LABOUR HAS been quick to provide its knee-jerk solution to the recent inner-city riots; bring out the water cannon. Ignoring the real nature of events, Blair and his cabinet have blamed all the recent riots on ‘mindless thuggery’.

This response will provoke even greater anger among Britain’s ethnic minority communities.

While the majority of people in those communities would not see burning cars or destroying pubs and shops as the solution to their problems, many also know that the riots were not caused by ‘outside agitators’, ‘left wingers’ or sections of Asian youth trying to protect their ‘drugs patch’.

Nor was it a case of Asians simply having a go at whites or the police. Indeed, some press reports show acts of courageous bravery by Asians protecting elderly whites in the mayhem.

The events in Bradford, as our reports show, were started by the police’s patent refusal to deal with racist abuse and acts of thuggery by far-right Nazis.

This was the match that ignited the accumulated anger that has built up in Britain’s inner cities against the New Labour government and the pro-big business agenda it eagerly pursues.

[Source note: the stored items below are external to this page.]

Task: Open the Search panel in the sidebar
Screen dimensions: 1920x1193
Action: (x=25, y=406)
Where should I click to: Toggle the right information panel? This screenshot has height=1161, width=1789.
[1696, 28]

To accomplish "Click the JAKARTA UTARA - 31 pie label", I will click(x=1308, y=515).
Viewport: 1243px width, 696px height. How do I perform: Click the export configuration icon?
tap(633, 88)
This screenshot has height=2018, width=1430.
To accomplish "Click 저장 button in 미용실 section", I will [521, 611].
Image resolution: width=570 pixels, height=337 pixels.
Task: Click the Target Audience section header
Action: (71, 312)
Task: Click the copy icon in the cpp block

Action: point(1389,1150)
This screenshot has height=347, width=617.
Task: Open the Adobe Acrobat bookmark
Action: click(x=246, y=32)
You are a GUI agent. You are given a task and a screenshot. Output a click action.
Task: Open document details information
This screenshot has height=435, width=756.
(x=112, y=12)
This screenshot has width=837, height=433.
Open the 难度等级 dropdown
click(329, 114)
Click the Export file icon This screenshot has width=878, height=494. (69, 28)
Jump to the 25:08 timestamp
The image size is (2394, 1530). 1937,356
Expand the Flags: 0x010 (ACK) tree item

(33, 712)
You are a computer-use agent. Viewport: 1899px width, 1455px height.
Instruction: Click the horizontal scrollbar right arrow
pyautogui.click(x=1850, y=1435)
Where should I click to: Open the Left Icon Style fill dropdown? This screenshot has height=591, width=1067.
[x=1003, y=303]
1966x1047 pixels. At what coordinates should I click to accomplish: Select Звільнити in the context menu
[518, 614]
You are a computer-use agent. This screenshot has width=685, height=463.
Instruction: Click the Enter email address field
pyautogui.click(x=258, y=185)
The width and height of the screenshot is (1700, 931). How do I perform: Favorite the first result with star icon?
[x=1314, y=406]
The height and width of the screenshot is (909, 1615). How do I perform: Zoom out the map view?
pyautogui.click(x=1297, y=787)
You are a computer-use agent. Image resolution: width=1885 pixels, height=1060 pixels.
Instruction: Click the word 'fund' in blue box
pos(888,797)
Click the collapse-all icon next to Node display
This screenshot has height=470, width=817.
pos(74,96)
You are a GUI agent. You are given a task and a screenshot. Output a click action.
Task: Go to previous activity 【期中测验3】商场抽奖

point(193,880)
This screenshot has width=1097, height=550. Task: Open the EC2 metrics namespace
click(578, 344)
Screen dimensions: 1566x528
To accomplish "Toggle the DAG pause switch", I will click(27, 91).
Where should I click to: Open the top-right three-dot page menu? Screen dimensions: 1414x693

That anger is affecting working-class Asians, Blacks and whites alike. It is partially reflected in the historically low turnout at the election.

The riots are an outpouring of bitter anger at a government that protects the wealthy and allows them to grow ever richer, while it attacks the disabled, those living in poverty, young people, pensioners and every disadvantaged section of society.

Even Thatcher’s government in 1981 took notice of the inner-city riots and commissioned the Scarman Report.

The reality in the intervening 20 years however shows that very little has changed and that discrimination and poverty still blights Blacks and Asians in Britain’s inner-city areas, which our feature on pages 6 & 7 shows.

As Malcolm X, the American anti-racist Black leader explained: “You can’t have capitalism without racism.”

Insecurities

Labour’s response to the riots is no change, except to bring in more tools of repression sounding just like Thatcher’s Tories when they claim it is a “law and order issue”.

However, since the 1980s demographic changes in some of Britain’s biggest cities have left large sections of alienated and poverty-stricken Blacks, Asians and whites stranded in deprived inner cities.

The Commission for Racial Equality has produced a report on Bradford saying amongst other things that both whites and Asians were critical of efforts to help these areas saying that regeneration processes “forced communities to bid against each other for scarce resources and this creates divisions and resentments.”

Increasing selection and segregation in education are adding fat to an increasingly volatile fire.

While there have been some dangerous and divisive aspects to the riots in Oldham and Burnley the events in Bradford were not anti-white riots, despite the press portraying them as race riots.

However, despite the disciplined restraint of the majority of Asian youth in Bradford last Saturday the police’s strategy and tactics allowed the still minuscule fascist grouplets to have an effect out of all proportion to their size.

The reason they can have such an effect is because they play on the fears and insecurities building up in inner-city areas and are provocatively organising marches, which are then banned, but still going into the areas on the day of proposed marches throwing out racist abuse and filth unchecked by the police.

The Socialist Party argues that the labour movement, especially the trade unions, needs to urgently organise a massive mobilisation against racism and fascism in the North of England in the autumn.

This will show that wherever the far-right racists and fascists raise their head they will be blocked by huge counter-demonstrations.

But large demonstrations have to be linked with political campaigns to show white working-class communities that they share a common enemy with Black and Asian people – the capitalist system. Such a campaign needs to lead to action to alleviate poverty, bad housing, two-tier education and health services etc. In short replacing this rotten capitalist system with a socialist society.